Um dos assuntos que surge recorrentemente nos media, é o famigerado problema da corrupção, esse Adamastor dos nossos tempos, monstro voraz que impede o desenvolvimento da sociedade em direcção a um imaginário futuro onde o progresso é lei.
O futebol, os partidos políticos, as empresas, a finança e os pequenos e grandes traficantes, são aos olhos do cidadão apontados como os fautores do atraso, amoralidade e fracasso do regime na construção de um modelo a seguir por outrem. Protesta-se contra a ausência de um espírito cívico que deveria ser intrínseco à própria condição de súbditos livres de um Estado de direito. Não me repugna a palavra e o conceito per se de súbdito. É o que fomos, somos e seremos. A cidadania não é desconforme a submissão de um conjunto nacional ao império de uma Lei e uma Bandeira que definem a sua existência na forma de Estado independente.
No seu afã masoquista, a imprensa - curiosamente dependente dos interesses económicos -, acusa, distorce factos, acicata velhos e conhecidos ódios, suscita inesperadas invejas e articula saborosos ajustes de contas. Cinco séculos de cultura de delação, medo, indexação de livros e proibições achadas ao acaso do mero preconceito, encontram terreno fértil num país em endémica crise económica. A corrupção existe, é visível na aparência e suspeita-se. A inveja faz o resto.
Hoje é um dia triste para Portugal. A imolação pelo fogo de um homem, proprietário de um restaurante na Costa de Caparica, é a demonstração plena do desespero calado e sofrido por tantos que organizando os seus pequenos negócios, foram atingidos pela carestia, rarefacção de clientela ou atraso no pagamento de dívidas ao fisco, muitas vezes por total incapacidade económica para o cumprimento das obrigações legais.

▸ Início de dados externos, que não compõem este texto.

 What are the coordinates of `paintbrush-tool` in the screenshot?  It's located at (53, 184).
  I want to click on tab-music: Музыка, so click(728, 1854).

Transformado numa pira viva dentro do seu local de trabalho, aquele homem é um preocupante e evidente sinal do despotismo da actuação de certa autoridade, cega e surda perante a realidade quotidiana de quem tem parcos recursos económicos.
A Itália, a pátria universal da corrupção, continua a cantar, a beber chianti, a fabricar automóveis e roupas de luxo, enquanto a economia paralela representa uma parte substancial do seu sucesso. Habituados a esta evidência, os europeus encolhem os ombros e encaram os transalpinos como uns adoráveis foliões, onde o bom gosto e a habilidade são tão imagem de marca como a Ferrari, D&G, Versace ou Alfa Romeo. A Itália deve, mas não teme. Portugal, devendo, teme sem razão. Temendo, obriga os seus súbditos-cidadãos a imolar-se pelo fogo. Uma vez mais, após as fogueiras se terem apagado há quase trezentos anos. Estamos todos de luto.
Um comentário:
É uma vergonha. Não podem ser mais clementes com os pequenos?